● Задания для выполнения
1. Назовите всех мастеров латиноамериканской прозы, упомянутых в статье о рассказах Лафферти.
2. Скопируйте без каких-либо изменений строки записей, начиная со строки, содержащей «the upper panel», и до конца записей включительно.

Журнал «Если» 2004, №12 - Бенедиктов Кирилл 23 стр.


В жизни каждого человека случается не так уж много действительно ярких встреч с чем-то абсолютным, совершенным. Я лишь однажды встретился "лицом к лицу" с горной львицей — и это стало для меня открытием. Лишь однажды видел, как кит выпрыгивает из океанских волн. Лишь раз наблюдал за рогатым горным козлом на краю скалы. Лишь раз любовался розовым фламинго в полете… И лишь по разу встречался с каждой из тех сотен удивительных сущностей-историй, которые и стали впоследствии моими напечатанными рассказами. Они приходили ко мне столь же незаметно и непредсказуемо — и производили в моей душе такой же переворот, — как и та львица, и тот фламинго… Я верю, что существует Вселенское Бессознательное, которое подобно пещере Али-Бабы, освещенной 999 светильниками, существует во всех людях и прочих тварях. И вот каменные глыбы, закрывавшие пещеру, внезапно открываются перед вами, и вас ждет встреча с необычным, ужасным, прекрасным или смешным… Тот, кому посчастливилось заглянуть в пещеру и повстречаться с ее диковинами, не может вечно держать это новое знание — или откровение — внутри себя. И тогда начинается поиск людей, с которыми хочется разделить удивительное открытие".

Рассказы Лафферти только маскируются под "простые и легкочитаемые истории" — в них всегда полно вторых планов и скрытых смыслов, которые легче всего теряются в переводах. И хотя лишь немногие из его произведений точно ложатся в рыночный трафарет science fiction story, no сути, ни один рассказ Лафферти не может быть назван и реалистическим — даже тот, в котором, на первый взгляд, не происходит ничего фантастического. Если это реализм — то особый, магический, сродни прозе Маркеса, Борхеса, Касареса и других мастеров латиноамериканской прозы. В причудливой вселенной Лафферти все не так, как в нашем мире, даже если рассказ писателя и был опубликован под ярлычком mainstream. Потому что Лафферти — фантазер в душе, а не холодный ремесленник, пишущий фантастику. А еще он — заразительный юморист, хотя и не сказать, что светлый и легкий. И изощренный мифотворец. И глубокий, не без религиозной истовости, философ. И отличный стилист и рассказчик.

[Данные целевого указания]
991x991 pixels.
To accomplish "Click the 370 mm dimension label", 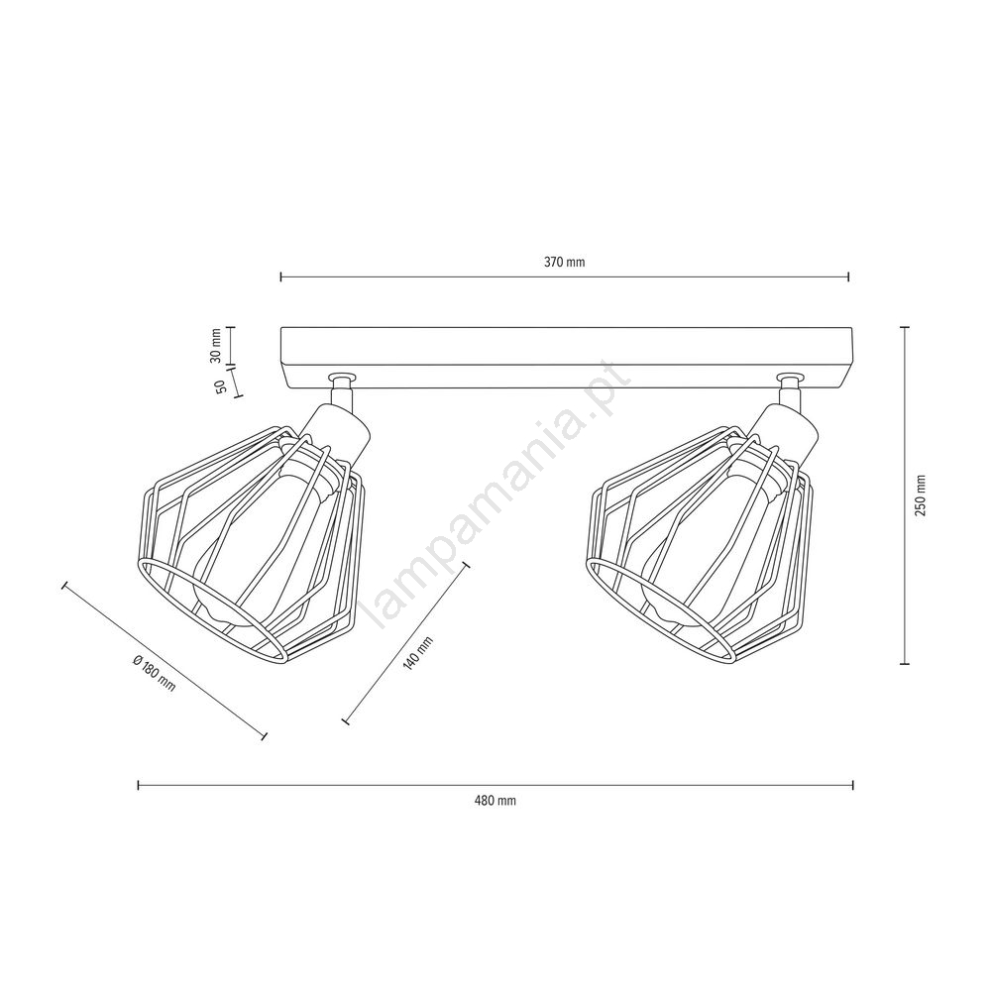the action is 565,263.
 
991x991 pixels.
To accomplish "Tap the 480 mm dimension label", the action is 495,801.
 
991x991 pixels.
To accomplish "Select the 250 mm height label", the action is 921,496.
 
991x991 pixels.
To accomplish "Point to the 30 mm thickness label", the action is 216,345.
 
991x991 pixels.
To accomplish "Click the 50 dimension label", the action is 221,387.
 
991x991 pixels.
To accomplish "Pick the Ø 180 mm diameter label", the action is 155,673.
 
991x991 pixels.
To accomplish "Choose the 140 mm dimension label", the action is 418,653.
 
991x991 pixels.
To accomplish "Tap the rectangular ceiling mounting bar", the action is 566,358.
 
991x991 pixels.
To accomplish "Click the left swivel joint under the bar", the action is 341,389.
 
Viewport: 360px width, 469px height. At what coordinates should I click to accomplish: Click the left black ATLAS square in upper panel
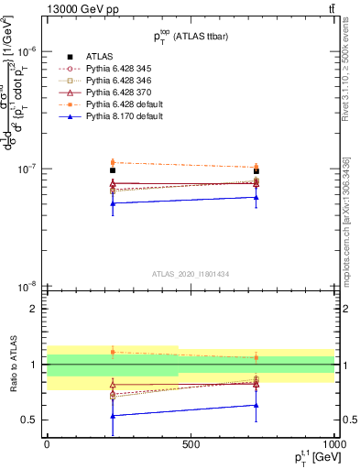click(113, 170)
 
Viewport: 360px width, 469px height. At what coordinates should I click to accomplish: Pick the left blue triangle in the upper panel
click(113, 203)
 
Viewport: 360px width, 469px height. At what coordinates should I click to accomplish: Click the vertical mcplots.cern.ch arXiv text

● Ответы
1. Маркес, Борхес, Касарес.

2.
Viewport: 360px width, 469px height. At what coordinates should I click to accomplish: Pick the left blue triangle in the upper panel
click(113, 203)
 
Viewport: 360px width, 469px height. At what coordinates should I click to accomplish: Click the vertical mcplots.cern.ch arXiv text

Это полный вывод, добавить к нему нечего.